Extract precisely the lines of the entries below, from the first line through the line containing "dialog title text".

### AVAILABLE RECORDS

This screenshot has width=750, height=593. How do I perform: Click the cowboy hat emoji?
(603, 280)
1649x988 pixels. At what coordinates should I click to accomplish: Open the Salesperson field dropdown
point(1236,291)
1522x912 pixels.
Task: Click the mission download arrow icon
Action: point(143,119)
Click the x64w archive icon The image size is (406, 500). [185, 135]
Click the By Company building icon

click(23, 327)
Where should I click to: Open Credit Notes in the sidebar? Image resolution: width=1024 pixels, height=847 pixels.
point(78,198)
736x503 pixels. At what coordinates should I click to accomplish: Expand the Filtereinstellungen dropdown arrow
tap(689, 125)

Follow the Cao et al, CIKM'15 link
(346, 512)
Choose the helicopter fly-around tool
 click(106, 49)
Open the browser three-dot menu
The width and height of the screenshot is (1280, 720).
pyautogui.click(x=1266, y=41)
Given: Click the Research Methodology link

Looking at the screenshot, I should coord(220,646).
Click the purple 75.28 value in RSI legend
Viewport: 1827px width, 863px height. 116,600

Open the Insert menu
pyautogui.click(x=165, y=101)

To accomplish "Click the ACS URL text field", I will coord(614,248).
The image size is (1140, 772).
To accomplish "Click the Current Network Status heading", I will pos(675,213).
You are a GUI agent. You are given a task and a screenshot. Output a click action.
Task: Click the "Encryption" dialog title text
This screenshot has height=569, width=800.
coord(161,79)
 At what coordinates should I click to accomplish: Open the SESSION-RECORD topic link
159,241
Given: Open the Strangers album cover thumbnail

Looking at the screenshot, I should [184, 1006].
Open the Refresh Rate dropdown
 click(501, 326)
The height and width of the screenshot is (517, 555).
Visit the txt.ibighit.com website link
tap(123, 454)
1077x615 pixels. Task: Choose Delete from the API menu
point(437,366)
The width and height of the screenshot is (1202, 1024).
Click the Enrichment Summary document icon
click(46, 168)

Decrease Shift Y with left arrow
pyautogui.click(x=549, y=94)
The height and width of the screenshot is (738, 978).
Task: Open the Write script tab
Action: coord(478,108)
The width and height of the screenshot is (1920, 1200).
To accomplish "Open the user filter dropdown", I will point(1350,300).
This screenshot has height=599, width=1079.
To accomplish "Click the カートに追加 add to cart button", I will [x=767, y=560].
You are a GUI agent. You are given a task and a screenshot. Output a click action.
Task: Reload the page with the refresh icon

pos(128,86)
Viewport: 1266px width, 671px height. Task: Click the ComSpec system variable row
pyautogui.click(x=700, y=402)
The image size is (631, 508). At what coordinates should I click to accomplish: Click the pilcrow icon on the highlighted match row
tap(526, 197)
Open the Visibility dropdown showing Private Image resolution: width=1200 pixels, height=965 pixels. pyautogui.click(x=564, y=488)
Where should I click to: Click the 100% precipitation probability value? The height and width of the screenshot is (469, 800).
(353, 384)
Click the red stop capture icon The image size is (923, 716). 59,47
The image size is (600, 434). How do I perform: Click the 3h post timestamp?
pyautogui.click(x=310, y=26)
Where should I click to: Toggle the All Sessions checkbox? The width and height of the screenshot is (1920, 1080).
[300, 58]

######

◆ FINISHED TASK:
This screenshot has width=750, height=593. How do I perform: Click the cowboy hat emoji?
(603, 280)
1649x988 pixels. At what coordinates should I click to accomplish: Open the Salesperson field dropdown
point(1236,291)
1522x912 pixels.
Task: Click the mission download arrow icon
Action: point(143,119)
Click the x64w archive icon The image size is (406, 500). [185, 135]
Click the By Company building icon

click(23, 327)
Where should I click to: Open Credit Notes in the sidebar? Image resolution: width=1024 pixels, height=847 pixels.
point(78,198)
736x503 pixels. At what coordinates should I click to accomplish: Expand the Filtereinstellungen dropdown arrow
tap(689, 125)

Follow the Cao et al, CIKM'15 link
(346, 512)
Choose the helicopter fly-around tool
 click(106, 49)
Open the browser three-dot menu
The width and height of the screenshot is (1280, 720).
pyautogui.click(x=1266, y=41)
Given: Click the Research Methodology link

Looking at the screenshot, I should coord(220,646).
Click the purple 75.28 value in RSI legend
Viewport: 1827px width, 863px height. 116,600

Open the Insert menu
pyautogui.click(x=165, y=101)

To accomplish "Click the ACS URL text field", I will coord(614,248).
The image size is (1140, 772).
To accomplish "Click the Current Network Status heading", I will pos(675,213).
You are a GUI agent. You are given a task and a screenshot. Output a click action.
Task: Click the "Encryption" dialog title text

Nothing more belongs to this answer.